* _TASK INSTRUCTIONS_
Please find every line of the listing below where "height" occurs and copy it.
*** EXTRACTED DATA Section Begins ***
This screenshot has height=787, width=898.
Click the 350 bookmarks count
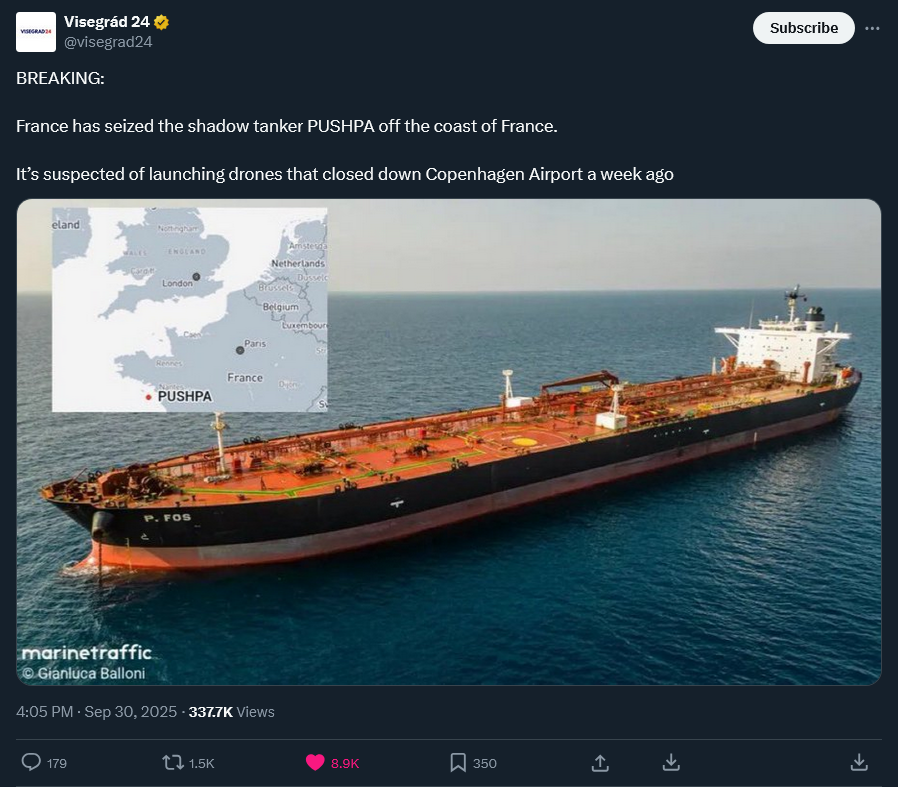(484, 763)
*** EXTRACTED DATA Section Ends ***
*** EXTRACTED DATA Section Begins ***
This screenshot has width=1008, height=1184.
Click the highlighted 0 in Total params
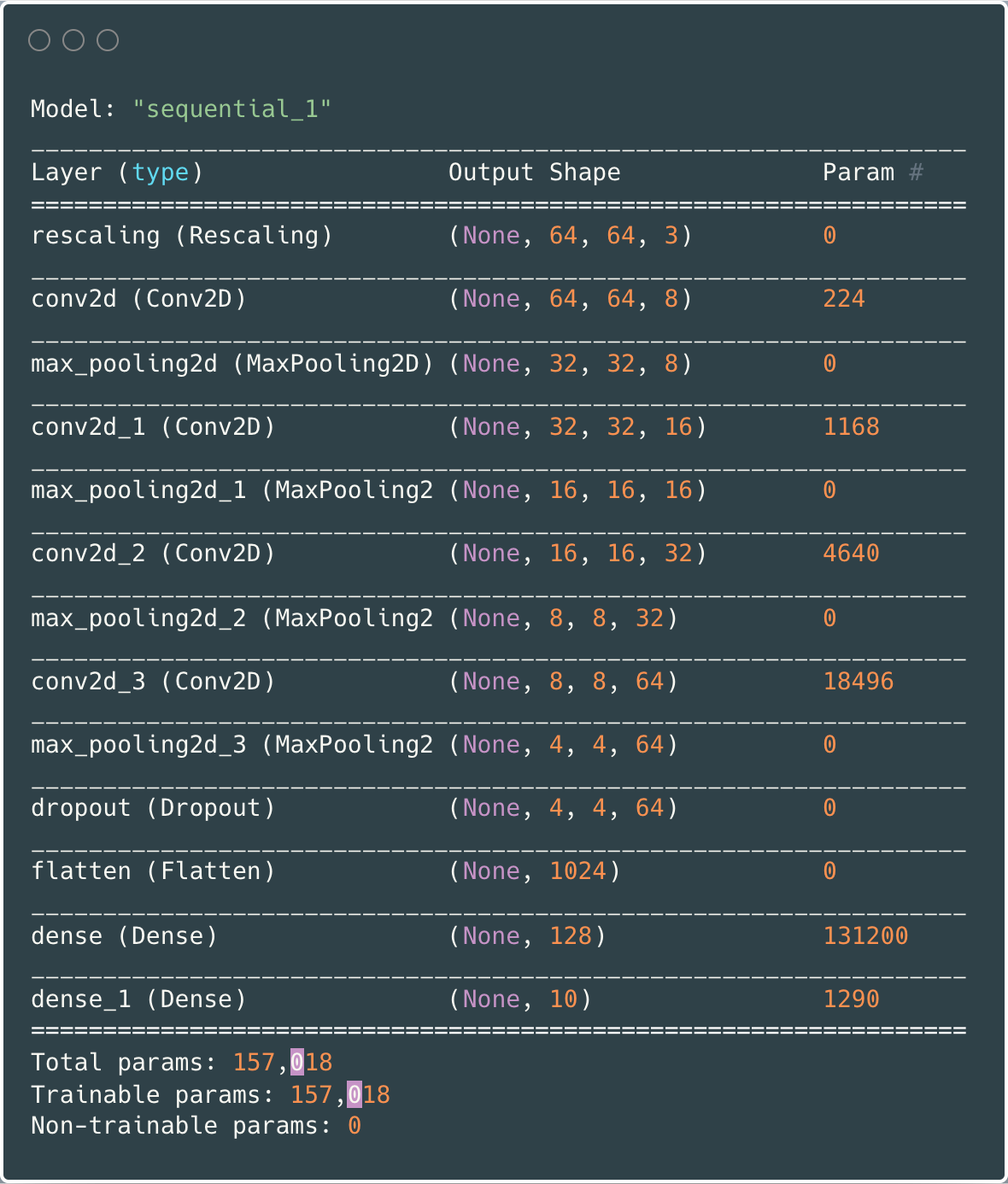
*** EXTRACTED DATA Section Ends ***
* _SOLUTION_
This screenshot has height=787, width=898.
This screenshot has width=1008, height=1184.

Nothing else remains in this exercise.